Differences between the fresh start process and the Debt relief order
- Under the DRO, at the completion of the moratorium period, the debtor is discharged from all of the qualifying debts. But in India, it is necessary for the AA to pass a discharge order at the completion of the moratorium, which will discharge the Individual from all the liabilities levied in respect of the qualifying debts.
- The DRO application is accepted and scrutinized by the official receiver, of the bankruptcy court. In India the for an application under FSO, the RP should examine the application at the first stage. The RP plays an important role in the fresh start process. However, the decision on the acceptance/rejection of the application is taken by the AA, which is the Debt Recovery Tribunal.
- In UK, the application for a DRO cannot be directly submitted by an individual, and definitely involves the participation of official receiver of the court. In India an application for Fresh Start process can be made personally by a debtor himself, but an RP would be appointed by the court to drive the process.
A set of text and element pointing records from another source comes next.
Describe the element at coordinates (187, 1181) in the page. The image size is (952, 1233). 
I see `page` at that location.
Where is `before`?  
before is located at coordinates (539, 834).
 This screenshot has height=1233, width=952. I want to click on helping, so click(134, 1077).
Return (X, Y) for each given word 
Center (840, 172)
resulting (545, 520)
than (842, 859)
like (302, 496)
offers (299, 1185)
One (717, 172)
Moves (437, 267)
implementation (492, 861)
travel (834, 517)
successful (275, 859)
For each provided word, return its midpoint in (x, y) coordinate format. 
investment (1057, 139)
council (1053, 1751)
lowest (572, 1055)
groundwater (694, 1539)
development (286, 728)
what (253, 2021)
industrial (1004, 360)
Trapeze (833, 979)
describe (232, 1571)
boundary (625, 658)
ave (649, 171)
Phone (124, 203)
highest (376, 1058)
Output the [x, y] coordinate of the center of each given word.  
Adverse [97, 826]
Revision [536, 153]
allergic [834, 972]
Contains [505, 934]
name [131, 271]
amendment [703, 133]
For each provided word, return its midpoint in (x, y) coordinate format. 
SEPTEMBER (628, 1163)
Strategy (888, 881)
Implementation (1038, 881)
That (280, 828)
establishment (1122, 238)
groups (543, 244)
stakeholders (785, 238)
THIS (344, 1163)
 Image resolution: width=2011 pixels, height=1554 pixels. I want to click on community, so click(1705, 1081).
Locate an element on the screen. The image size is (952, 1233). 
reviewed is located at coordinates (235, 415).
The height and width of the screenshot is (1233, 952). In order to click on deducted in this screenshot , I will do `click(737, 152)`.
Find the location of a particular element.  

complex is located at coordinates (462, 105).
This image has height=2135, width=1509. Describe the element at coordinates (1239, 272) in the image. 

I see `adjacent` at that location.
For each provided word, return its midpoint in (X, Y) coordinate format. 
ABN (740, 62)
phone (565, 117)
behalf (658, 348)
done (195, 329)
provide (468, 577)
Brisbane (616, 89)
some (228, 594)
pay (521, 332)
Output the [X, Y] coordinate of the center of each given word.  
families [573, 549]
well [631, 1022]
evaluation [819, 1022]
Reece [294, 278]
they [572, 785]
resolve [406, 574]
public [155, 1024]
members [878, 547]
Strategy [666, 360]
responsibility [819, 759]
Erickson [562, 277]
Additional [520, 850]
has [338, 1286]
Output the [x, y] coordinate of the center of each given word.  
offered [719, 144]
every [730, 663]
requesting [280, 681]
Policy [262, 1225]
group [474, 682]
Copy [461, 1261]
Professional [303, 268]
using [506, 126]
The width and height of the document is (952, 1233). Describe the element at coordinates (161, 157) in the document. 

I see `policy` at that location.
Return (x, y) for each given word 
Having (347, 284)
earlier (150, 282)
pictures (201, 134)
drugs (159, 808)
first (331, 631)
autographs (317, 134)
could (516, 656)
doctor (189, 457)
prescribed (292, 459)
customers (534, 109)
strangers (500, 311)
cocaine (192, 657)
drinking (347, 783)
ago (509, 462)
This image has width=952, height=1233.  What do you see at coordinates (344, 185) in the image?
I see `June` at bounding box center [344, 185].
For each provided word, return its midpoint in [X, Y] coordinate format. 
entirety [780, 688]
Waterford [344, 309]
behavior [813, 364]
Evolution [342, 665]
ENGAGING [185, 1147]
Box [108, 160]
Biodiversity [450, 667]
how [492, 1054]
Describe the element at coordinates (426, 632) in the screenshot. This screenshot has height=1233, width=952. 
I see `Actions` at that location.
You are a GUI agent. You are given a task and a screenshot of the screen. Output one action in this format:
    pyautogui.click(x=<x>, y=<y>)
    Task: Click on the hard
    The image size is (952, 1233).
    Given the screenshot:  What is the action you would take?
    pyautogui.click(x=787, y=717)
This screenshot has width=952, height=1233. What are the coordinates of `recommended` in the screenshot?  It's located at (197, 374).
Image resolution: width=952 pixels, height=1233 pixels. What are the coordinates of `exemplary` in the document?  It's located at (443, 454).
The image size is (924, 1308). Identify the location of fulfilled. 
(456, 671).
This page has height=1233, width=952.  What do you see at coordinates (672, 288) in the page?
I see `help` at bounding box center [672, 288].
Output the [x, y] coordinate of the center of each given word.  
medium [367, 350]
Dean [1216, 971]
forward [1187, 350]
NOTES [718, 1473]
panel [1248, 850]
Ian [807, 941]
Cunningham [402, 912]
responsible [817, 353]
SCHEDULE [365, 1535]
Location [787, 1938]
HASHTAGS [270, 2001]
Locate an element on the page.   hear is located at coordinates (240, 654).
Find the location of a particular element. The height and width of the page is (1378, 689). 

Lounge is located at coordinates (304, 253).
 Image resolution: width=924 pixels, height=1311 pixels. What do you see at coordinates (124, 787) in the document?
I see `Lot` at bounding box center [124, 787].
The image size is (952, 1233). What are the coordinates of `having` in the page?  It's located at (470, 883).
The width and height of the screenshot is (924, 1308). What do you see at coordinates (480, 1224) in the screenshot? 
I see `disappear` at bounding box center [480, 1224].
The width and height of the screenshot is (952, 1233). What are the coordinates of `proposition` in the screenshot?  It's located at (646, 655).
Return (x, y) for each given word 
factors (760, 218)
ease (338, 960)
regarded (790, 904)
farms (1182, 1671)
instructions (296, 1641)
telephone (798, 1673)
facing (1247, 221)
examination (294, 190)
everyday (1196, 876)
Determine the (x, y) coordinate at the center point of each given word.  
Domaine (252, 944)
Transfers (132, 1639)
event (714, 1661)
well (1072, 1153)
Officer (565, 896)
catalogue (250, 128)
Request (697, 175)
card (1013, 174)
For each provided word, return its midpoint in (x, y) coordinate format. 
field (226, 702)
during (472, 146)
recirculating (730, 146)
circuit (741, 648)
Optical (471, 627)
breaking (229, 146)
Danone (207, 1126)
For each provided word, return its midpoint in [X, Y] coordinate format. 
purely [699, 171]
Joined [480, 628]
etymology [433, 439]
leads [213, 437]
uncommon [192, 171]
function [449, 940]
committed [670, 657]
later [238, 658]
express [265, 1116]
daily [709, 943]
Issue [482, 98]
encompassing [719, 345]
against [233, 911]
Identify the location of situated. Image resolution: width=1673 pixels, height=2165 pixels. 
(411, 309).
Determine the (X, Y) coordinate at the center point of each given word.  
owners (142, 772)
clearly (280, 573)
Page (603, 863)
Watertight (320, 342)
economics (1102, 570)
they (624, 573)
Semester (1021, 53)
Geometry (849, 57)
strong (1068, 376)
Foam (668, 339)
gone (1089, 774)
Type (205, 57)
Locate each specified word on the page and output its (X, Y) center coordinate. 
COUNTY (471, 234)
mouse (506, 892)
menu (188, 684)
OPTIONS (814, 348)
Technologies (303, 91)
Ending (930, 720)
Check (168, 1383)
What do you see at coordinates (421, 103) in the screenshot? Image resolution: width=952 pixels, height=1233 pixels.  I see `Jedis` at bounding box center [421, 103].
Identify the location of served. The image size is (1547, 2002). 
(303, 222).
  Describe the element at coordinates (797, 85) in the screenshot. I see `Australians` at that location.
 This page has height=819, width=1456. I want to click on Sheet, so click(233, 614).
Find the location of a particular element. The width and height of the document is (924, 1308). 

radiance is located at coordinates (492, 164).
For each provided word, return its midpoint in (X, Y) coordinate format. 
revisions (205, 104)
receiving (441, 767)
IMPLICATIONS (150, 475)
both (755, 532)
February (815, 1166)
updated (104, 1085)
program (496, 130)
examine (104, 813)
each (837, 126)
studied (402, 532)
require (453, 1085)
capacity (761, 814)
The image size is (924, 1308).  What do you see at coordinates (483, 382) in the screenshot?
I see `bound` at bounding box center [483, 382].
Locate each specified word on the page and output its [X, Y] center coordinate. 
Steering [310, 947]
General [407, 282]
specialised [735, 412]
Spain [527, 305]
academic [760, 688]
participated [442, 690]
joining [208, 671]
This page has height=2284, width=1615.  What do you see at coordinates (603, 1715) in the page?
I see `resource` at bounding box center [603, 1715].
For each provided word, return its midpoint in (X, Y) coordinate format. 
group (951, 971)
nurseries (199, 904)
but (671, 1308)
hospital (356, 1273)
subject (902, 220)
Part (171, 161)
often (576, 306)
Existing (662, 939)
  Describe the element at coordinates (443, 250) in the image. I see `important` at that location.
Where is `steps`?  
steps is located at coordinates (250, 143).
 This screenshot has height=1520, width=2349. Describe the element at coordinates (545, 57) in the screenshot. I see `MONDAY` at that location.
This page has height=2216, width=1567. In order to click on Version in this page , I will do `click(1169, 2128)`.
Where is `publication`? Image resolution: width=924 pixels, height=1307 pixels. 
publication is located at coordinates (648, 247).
- In UK, the creditor has a right to object on making of the order itself, for not merely the inclusion of debt as a qualifying debt. On the basis of creditors stand, the DRO may be revoked/cancelled. On contrast, under IBC, the creditor can only object to the inclusion of the debt, or inform the incorrect information in relation to the debt under the Fresh Start, and cannot object on the FSO being made by court. This is because the final discharge for the debtor is not automatic under the law, as it will take place upon the discharge order by the AA.
- In the UK, the restrictions on the debtor will prevail for the period of moratorium during the DRO, and may also continue after the discharge by court. However, in India, there are restrictions on the debtor during the period of moratorium, these restrictions will be removed upon the passing of the discharge order by AA.
“Fresh start” is a first step to free up the debtors from the old legislation of the colonial era such as the Presidency-Towns Insolvency Act of 1909 and the Provincial Insolvency Act of 1920 but the debtors need some guidance and assistance from misuse of the law. Many institutions from microfinance industry and commercial banks which lend money to such institutions apprehend that such a legislation in India will encourage small unsecured debtor to default which will eventually destroy the credit culture. It is important to understand that this process do not “erase” a debt; the discharge order is an injunction that makes a debt uncollectible. But this process will provide relief to small debtors there are various concerns in its implementation procedure. One of the major drawbacks to seek a fresh start, that the debt recovery tribunals (DRT) and there are very less than across the country. It will be difficult at times for small borrowers to get relief and make a “fresh start”. However, the government may start to set up special benches or vesting jurisdiction with another judicial body across the nation. The biggest drawback for the government is to educate the debtors about the process. The issues are being very well worked upon and the implementation of this new process would set new standards in the insolvency legislation in India.
Thus, these are the concept of fresh start process and the impact of DRO in UK and India.